Question

A block of mass 10 kg is moving in x-direction with a constant speed of 10 m/s. It is subjected to a retarding force F=0.1xJ/m during its travel from x=20m to x=30cm. Its final kinetic energy will be :

Answer 1

Answer:Answer is given below

Answer 2

Answer:

The final kinetic energy of the block will be 475 J.

Explanation:

Given:   Mass, m = 10 kg

           Speed, v = 10 m/s

           Force, f = 0.1x J/m

         Initial position = 20 m

         Final position = 30 m

To find: The final kinetic energy of the block.

Solution: Since the force is variable, we know that for a variable force:

              $\int\limits dW = \int\limits F. ds$                    

Putting the given values as per the question:

              $W = \lim_{20 \to \ 30} \int\limits 0.1x \, dx$

              $W = \lim_{20 \to \ 30}\int\limits (\frac{1}{10} ) dx^{2}$

              $W = \frac{1}{10} [\frac{x^{2} }{2} ]^{20\, to \, 30}$

              $W = \frac{1}{20} (900-400)$

              $W = \frac{500}{20} = - 25\, J$

Note: Negative is added to the numerical value to show the retarding force in work done.

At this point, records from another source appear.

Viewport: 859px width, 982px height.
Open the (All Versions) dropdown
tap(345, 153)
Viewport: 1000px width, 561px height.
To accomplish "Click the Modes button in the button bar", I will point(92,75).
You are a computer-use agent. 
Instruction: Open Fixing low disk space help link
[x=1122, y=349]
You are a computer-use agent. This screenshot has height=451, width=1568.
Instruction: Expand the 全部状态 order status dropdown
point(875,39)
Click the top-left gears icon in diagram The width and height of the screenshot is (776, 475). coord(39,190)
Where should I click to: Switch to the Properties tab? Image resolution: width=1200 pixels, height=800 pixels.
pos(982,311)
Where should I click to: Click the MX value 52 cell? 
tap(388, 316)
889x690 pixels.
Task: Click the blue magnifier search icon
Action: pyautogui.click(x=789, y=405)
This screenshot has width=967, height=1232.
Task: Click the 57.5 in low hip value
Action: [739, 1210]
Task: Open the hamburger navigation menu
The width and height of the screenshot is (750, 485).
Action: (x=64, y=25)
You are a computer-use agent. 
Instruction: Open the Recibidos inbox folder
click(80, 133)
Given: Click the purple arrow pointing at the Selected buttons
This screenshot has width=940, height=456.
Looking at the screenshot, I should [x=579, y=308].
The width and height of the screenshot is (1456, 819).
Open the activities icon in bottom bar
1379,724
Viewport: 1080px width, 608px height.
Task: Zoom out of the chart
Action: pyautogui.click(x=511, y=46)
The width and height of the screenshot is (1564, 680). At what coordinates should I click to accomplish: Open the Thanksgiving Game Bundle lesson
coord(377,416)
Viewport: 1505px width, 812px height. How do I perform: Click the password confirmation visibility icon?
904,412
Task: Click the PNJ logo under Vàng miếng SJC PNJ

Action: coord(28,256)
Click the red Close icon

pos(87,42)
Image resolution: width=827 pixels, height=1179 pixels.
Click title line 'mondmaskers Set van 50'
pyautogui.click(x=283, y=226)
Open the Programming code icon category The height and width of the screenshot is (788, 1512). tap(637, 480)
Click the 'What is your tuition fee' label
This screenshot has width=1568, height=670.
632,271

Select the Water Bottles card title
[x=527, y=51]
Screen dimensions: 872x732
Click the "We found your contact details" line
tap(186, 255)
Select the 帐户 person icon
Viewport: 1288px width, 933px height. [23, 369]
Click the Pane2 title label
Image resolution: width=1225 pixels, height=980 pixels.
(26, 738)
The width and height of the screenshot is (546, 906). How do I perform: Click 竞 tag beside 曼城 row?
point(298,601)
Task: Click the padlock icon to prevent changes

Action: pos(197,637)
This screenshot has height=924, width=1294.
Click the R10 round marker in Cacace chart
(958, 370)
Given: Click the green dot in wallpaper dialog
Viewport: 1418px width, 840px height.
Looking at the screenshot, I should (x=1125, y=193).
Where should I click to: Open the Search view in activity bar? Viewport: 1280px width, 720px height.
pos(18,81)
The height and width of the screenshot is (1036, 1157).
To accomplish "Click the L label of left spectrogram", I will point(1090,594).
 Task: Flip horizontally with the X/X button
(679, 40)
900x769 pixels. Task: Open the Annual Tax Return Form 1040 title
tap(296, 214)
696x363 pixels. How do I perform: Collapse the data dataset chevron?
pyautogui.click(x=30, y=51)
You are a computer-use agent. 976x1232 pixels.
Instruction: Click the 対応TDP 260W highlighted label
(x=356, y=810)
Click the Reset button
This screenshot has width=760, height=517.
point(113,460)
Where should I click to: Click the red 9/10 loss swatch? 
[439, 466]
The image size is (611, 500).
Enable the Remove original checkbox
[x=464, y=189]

Now, we know by the relation between work done and kinetic energy that:

                     W = Δ K.E.

So, putting the given values in the formula, we get:

                - 25 = K.E.f - K.E.i

                - 25 = K.E.f - 1/2 × 10 × 10²

                - 25 = K.E.f - 500

              K.E.f = 475 J

Hence, the final kinetic energy of the block will be 475 J.